Oskarżony choruje na raka?
Do czasu rozpoczęcia procesu Ryszard C. osadzony jest w areszcie śledczym w Piotrkowie Trybunalskim. Jego obrońcą z urzędu został Maciej Krakowiński. Adwokat ujawnił, że Ryszard C. szczegółowe wyjaśnienia złoży dopiero podczas rozprawy.

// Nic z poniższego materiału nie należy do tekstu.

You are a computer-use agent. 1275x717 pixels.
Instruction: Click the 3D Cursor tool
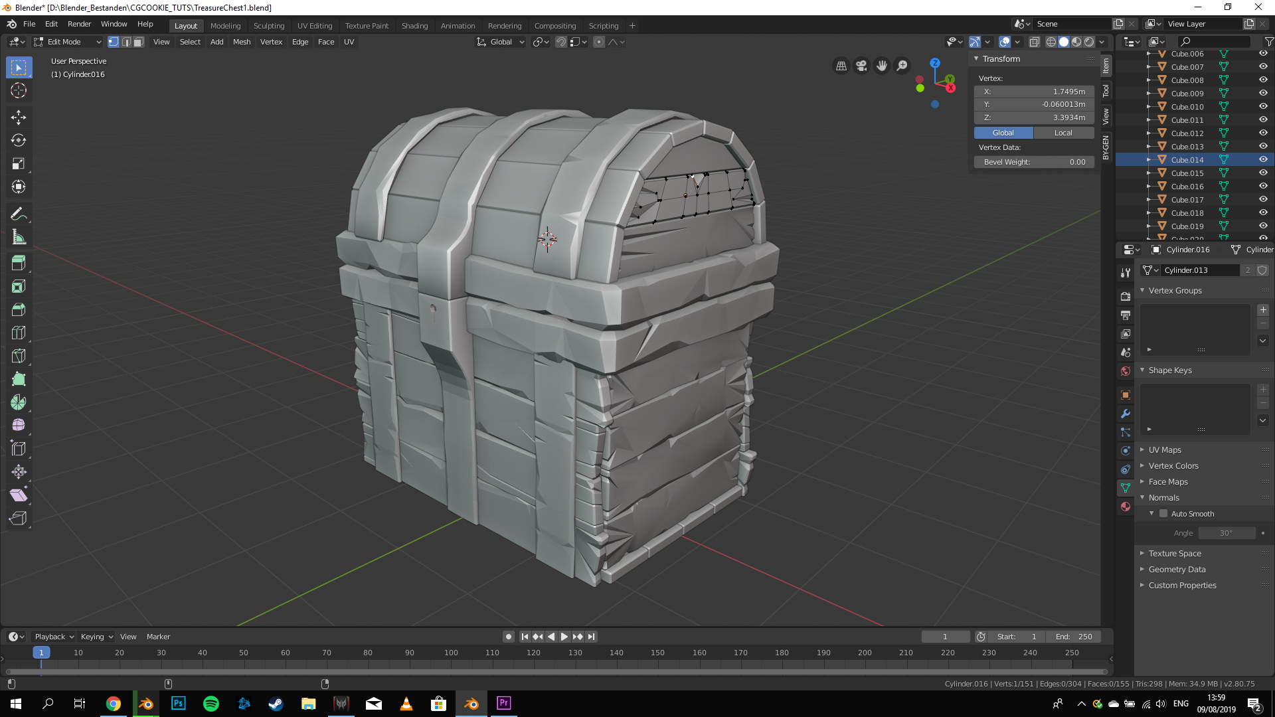[x=19, y=91]
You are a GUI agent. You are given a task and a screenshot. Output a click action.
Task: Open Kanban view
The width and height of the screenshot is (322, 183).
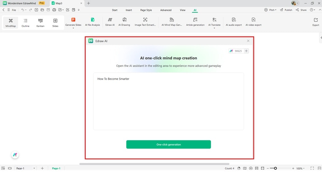40,22
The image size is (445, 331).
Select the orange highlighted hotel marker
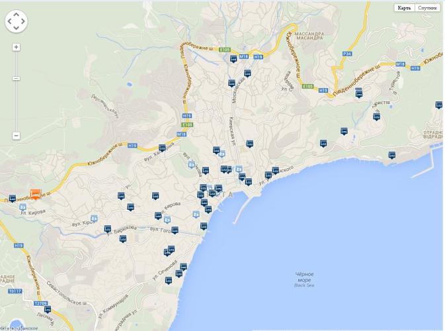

Oskarżony - jako niebezpieczny przestępca - przebywa w pojedynczej celi, która monitorowana jest przez całą dobę. Zachowuje się spokojnie. Funkcjonariusze służby więziennej nie mają zastrzeżeń do jego zachowania. W celi czyta gazety i słucha radia. Oprócz obrońcy nikt go nie odwiedza.
Prokuratorzy nadal nie chcą mówić o stanie zdrowia podejrzanego i odnieść się do informacji o jego rzekomej chorobie nowotworowej. Ryszard C. sam miał mówić podczas przesłuchania przez policjantów, że jest chory na raka.
Ryszard C. w śledztwie albo przyznawał się do winy, albo odmawiał odpowiedzi na to pytanie. Konsekwentnie odmawiał składania wyjaśnień. Grozi mu dożywocie.